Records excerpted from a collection
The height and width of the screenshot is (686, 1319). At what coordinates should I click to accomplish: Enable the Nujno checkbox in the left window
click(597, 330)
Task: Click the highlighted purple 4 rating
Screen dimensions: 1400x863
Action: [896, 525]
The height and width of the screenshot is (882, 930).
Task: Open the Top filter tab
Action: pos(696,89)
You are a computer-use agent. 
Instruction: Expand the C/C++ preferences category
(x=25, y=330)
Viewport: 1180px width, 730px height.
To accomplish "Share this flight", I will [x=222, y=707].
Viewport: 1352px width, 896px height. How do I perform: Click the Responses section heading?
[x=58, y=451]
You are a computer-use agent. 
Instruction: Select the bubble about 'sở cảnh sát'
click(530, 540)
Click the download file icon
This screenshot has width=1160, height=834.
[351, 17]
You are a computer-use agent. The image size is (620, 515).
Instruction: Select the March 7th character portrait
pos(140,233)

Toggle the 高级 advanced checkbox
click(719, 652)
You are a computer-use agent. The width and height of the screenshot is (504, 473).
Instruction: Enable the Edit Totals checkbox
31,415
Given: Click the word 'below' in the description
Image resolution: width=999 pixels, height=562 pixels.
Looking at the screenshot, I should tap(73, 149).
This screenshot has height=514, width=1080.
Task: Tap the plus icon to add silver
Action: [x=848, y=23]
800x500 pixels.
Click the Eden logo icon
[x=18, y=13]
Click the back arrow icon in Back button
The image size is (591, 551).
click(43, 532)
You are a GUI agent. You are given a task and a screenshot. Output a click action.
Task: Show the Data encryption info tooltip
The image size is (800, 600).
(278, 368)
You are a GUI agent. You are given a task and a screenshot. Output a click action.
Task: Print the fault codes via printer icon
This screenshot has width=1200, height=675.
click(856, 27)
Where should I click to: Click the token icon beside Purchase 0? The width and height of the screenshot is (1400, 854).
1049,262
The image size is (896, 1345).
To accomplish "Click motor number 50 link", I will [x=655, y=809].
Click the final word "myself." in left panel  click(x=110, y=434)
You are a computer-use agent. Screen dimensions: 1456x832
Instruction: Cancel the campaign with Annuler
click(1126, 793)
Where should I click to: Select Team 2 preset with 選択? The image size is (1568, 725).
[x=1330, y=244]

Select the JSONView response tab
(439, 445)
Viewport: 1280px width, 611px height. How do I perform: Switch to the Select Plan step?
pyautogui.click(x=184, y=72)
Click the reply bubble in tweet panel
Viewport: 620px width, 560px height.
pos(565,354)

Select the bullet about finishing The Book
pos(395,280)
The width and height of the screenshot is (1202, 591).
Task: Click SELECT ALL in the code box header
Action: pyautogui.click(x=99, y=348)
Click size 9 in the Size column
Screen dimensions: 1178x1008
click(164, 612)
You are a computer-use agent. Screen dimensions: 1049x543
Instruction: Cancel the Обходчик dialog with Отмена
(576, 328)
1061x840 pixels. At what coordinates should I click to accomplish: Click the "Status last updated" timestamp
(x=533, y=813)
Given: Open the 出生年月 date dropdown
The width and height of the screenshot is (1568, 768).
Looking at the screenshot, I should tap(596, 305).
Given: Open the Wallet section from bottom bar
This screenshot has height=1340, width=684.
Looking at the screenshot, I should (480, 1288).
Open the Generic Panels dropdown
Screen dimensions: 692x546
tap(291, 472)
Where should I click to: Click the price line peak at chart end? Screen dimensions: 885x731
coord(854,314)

* **Work order**: Your reply must contain each entry, reproduced exactly.

* **Answer to this problem**:
The height and width of the screenshot is (686, 1319). At what coordinates should I click to accomplish: Enable the Nujno checkbox in the left window
click(597, 330)
Task: Click the highlighted purple 4 rating
Screen dimensions: 1400x863
Action: [896, 525]
The height and width of the screenshot is (882, 930).
Task: Open the Top filter tab
Action: pos(696,89)
You are a computer-use agent. 
Instruction: Expand the C/C++ preferences category
(x=25, y=330)
Viewport: 1180px width, 730px height.
To accomplish "Share this flight", I will [x=222, y=707].
Viewport: 1352px width, 896px height. How do I perform: Click the Responses section heading?
[x=58, y=451]
You are a computer-use agent. 
Instruction: Select the bubble about 'sở cảnh sát'
click(530, 540)
Click the download file icon
This screenshot has width=1160, height=834.
[351, 17]
You are a computer-use agent. The image size is (620, 515).
Instruction: Select the March 7th character portrait
pos(140,233)

Toggle the 高级 advanced checkbox
click(719, 652)
You are a computer-use agent. The width and height of the screenshot is (504, 473).
Instruction: Enable the Edit Totals checkbox
31,415
Given: Click the word 'below' in the description
Image resolution: width=999 pixels, height=562 pixels.
Looking at the screenshot, I should tap(73, 149).
This screenshot has height=514, width=1080.
Task: Tap the plus icon to add silver
Action: [x=848, y=23]
800x500 pixels.
Click the Eden logo icon
[x=18, y=13]
Click the back arrow icon in Back button
The image size is (591, 551).
click(43, 532)
You are a GUI agent. You are given a task and a screenshot. Output a click action.
Task: Show the Data encryption info tooltip
The image size is (800, 600).
(278, 368)
You are a GUI agent. You are given a task and a screenshot. Output a click action.
Task: Print the fault codes via printer icon
This screenshot has width=1200, height=675.
click(856, 27)
Where should I click to: Click the token icon beside Purchase 0? The width and height of the screenshot is (1400, 854).
1049,262
The image size is (896, 1345).
To accomplish "Click motor number 50 link", I will [x=655, y=809].
Click the final word "myself." in left panel  click(x=110, y=434)
You are a computer-use agent. Screen dimensions: 1456x832
Instruction: Cancel the campaign with Annuler
click(1126, 793)
Where should I click to: Select Team 2 preset with 選択? The image size is (1568, 725).
[x=1330, y=244]

Select the JSONView response tab
(439, 445)
Viewport: 1280px width, 611px height. How do I perform: Switch to the Select Plan step?
pyautogui.click(x=184, y=72)
Click the reply bubble in tweet panel
Viewport: 620px width, 560px height.
pos(565,354)

Select the bullet about finishing The Book
pos(395,280)
The width and height of the screenshot is (1202, 591).
Task: Click SELECT ALL in the code box header
Action: pyautogui.click(x=99, y=348)
Click size 9 in the Size column
Screen dimensions: 1178x1008
click(164, 612)
You are a computer-use agent. Screen dimensions: 1049x543
Instruction: Cancel the Обходчик dialog with Отмена
(576, 328)
1061x840 pixels. At what coordinates should I click to accomplish: Click the "Status last updated" timestamp
(x=533, y=813)
Given: Open the 出生年月 date dropdown
The width and height of the screenshot is (1568, 768).
Looking at the screenshot, I should tap(596, 305).
Given: Open the Wallet section from bottom bar
This screenshot has height=1340, width=684.
Looking at the screenshot, I should (480, 1288).
Open the Generic Panels dropdown
Screen dimensions: 692x546
tap(291, 472)
Where should I click to: Click the price line peak at chart end? Screen dimensions: 885x731
coord(854,314)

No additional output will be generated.